=== Written exercise ===
Rewrite the listing below, changing every "clipboard icon" to "paste icon" and leaving everything else unchanged.

Records for locating described items
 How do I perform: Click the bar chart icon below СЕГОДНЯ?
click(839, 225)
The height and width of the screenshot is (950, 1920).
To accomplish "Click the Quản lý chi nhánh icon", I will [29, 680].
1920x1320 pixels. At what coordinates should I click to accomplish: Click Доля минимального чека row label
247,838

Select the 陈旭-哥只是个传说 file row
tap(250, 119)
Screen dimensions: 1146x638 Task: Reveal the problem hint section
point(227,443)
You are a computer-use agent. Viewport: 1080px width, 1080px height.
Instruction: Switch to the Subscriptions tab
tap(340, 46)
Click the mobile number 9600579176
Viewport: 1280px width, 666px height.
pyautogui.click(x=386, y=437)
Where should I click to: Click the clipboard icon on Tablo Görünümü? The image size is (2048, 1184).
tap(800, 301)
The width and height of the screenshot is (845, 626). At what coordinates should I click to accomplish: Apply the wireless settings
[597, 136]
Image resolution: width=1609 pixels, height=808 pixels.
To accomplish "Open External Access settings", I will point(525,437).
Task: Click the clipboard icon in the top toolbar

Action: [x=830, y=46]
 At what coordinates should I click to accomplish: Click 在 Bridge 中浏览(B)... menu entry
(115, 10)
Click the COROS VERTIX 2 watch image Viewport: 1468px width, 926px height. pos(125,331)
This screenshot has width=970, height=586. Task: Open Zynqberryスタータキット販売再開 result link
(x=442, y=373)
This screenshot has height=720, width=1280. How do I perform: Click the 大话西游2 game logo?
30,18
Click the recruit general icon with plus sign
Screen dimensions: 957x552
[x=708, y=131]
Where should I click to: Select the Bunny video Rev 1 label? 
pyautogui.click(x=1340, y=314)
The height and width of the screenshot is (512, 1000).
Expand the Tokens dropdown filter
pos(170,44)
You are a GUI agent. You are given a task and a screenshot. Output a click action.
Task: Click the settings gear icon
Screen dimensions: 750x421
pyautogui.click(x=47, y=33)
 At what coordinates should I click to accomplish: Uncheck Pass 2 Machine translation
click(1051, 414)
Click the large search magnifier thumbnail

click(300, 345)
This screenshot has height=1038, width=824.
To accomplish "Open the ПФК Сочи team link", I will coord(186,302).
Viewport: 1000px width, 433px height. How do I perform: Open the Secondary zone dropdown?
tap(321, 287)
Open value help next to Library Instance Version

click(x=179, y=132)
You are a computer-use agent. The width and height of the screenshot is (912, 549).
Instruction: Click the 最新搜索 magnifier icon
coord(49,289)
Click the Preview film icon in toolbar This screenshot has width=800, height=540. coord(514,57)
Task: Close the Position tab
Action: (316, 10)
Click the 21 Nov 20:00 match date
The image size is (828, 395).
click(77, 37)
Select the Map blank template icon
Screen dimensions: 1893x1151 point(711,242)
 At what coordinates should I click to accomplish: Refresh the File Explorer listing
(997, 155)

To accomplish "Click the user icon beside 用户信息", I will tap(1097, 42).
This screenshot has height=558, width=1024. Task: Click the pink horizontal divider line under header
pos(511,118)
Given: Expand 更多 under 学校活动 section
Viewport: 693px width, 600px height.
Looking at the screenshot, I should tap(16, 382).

=== Answer for the task ===
 How do I perform: Click the bar chart icon below СЕГОДНЯ?
click(839, 225)
The height and width of the screenshot is (950, 1920).
To accomplish "Click the Quản lý chi nhánh icon", I will [29, 680].
1920x1320 pixels. At what coordinates should I click to accomplish: Click Доля минимального чека row label
247,838

Select the 陈旭-哥只是个传说 file row
tap(250, 119)
Screen dimensions: 1146x638 Task: Reveal the problem hint section
point(227,443)
You are a computer-use agent. Viewport: 1080px width, 1080px height.
Instruction: Switch to the Subscriptions tab
tap(340, 46)
Click the mobile number 9600579176
Viewport: 1280px width, 666px height.
pyautogui.click(x=386, y=437)
Where should I click to: Click the paste icon on Tablo Görünümü? The image size is (2048, 1184).
tap(800, 301)
The width and height of the screenshot is (845, 626). At what coordinates should I click to accomplish: Apply the wireless settings
[597, 136]
Image resolution: width=1609 pixels, height=808 pixels.
To accomplish "Open External Access settings", I will point(525,437).
Task: Click the paste icon in the top toolbar

Action: [x=830, y=46]
 At what coordinates should I click to accomplish: Click 在 Bridge 中浏览(B)... menu entry
(115, 10)
Click the COROS VERTIX 2 watch image Viewport: 1468px width, 926px height. pos(125,331)
This screenshot has width=970, height=586. Task: Open Zynqberryスタータキット販売再開 result link
(x=442, y=373)
This screenshot has height=720, width=1280. How do I perform: Click the 大话西游2 game logo?
30,18
Click the recruit general icon with plus sign
Screen dimensions: 957x552
[x=708, y=131]
Where should I click to: Select the Bunny video Rev 1 label? 
pyautogui.click(x=1340, y=314)
The height and width of the screenshot is (512, 1000).
Expand the Tokens dropdown filter
pos(170,44)
You are a GUI agent. You are given a task and a screenshot. Output a click action.
Task: Click the settings gear icon
Screen dimensions: 750x421
pyautogui.click(x=47, y=33)
 At what coordinates should I click to accomplish: Uncheck Pass 2 Machine translation
click(1051, 414)
Click the large search magnifier thumbnail

click(300, 345)
This screenshot has height=1038, width=824.
To accomplish "Open the ПФК Сочи team link", I will coord(186,302).
Viewport: 1000px width, 433px height. How do I perform: Open the Secondary zone dropdown?
tap(321, 287)
Open value help next to Library Instance Version

click(x=179, y=132)
You are a computer-use agent. The width and height of the screenshot is (912, 549).
Instruction: Click the 最新搜索 magnifier icon
coord(49,289)
Click the Preview film icon in toolbar This screenshot has width=800, height=540. coord(514,57)
Task: Close the Position tab
Action: (316, 10)
Click the 21 Nov 20:00 match date
The image size is (828, 395).
click(77, 37)
Select the Map blank template icon
Screen dimensions: 1893x1151 point(711,242)
 At what coordinates should I click to accomplish: Refresh the File Explorer listing
(997, 155)

To accomplish "Click the user icon beside 用户信息", I will tap(1097, 42).
This screenshot has height=558, width=1024. Task: Click the pink horizontal divider line under header
pos(511,118)
Given: Expand 更多 under 学校活动 section
Viewport: 693px width, 600px height.
Looking at the screenshot, I should tap(16, 382).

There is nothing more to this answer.